Для справки: программа-пример вывела на мой компьютер 21,8 МБ.
Я был в восторге от микрооптимизации компилятора. Старый ответ Jyxal был дисквалифицирован, поскольку считал простые числа кратными 5. Новая версия Jyxal почти полностью переписана на Koltin (за исключением математической библиотеки) и содержит новый оптимизатор посткомпиляции (на базе Proguard™). Это позволяет Jyxal перейти на Java 11. Он также оптимизирует циклы. Ненужные нажатия оптимизируются, и по возможности используется стек операндов JVM.
primesieve
Тест на простоту не так сложен, как тест Виксала. Для чисел меньше 9 223 372 036 854 775 807 объект BigComplex преобразуется в long, а затем проверяется последний бит. Если это 0, это означает, что число четное и не простое.
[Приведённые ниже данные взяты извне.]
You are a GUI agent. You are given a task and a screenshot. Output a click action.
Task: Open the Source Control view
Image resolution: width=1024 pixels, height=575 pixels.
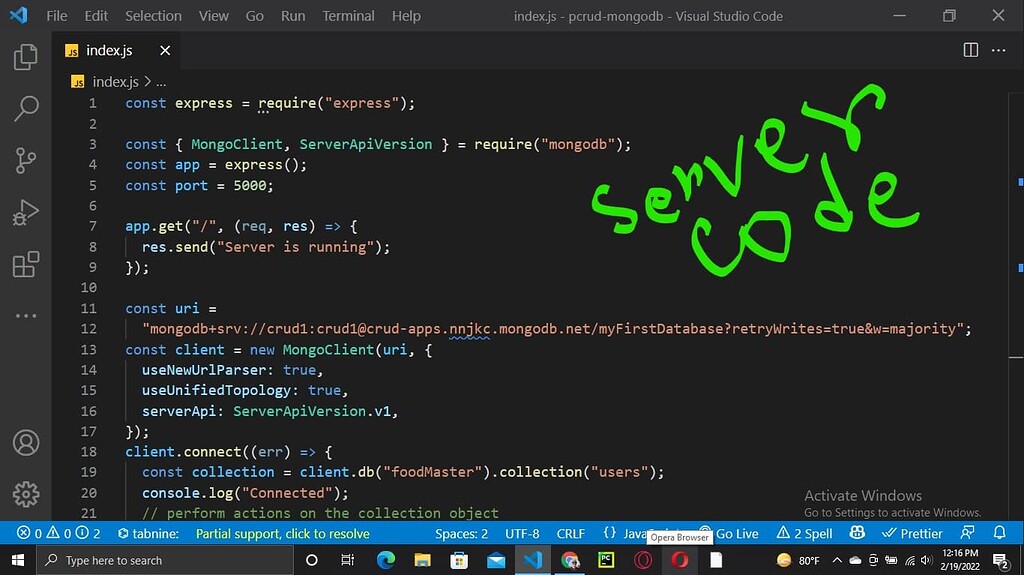click(x=26, y=160)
Затем, используя оптимизацию, которую я нашел в SO, я использую алгоритм деления методом грубой силы, который пропускает кратные 2 и 3, уменьшая количество делителей, которые мне нужно проверить.
Составлено с
primesieve
main.c
flag disables vectorisation of monads, which removes the need for printf
и позволяет встраивать монаду.
Если вам интересно, вот байт-код, декомпилированный в Java:
primesieve
||answer||
С++
primesieve
Производительность пока неизвестна, поскольку код все еще компилируется на моей машине. Если вам удастся скомпилировать, запустить и рассчитать время, дайте мне знать, насколько быстро он работает.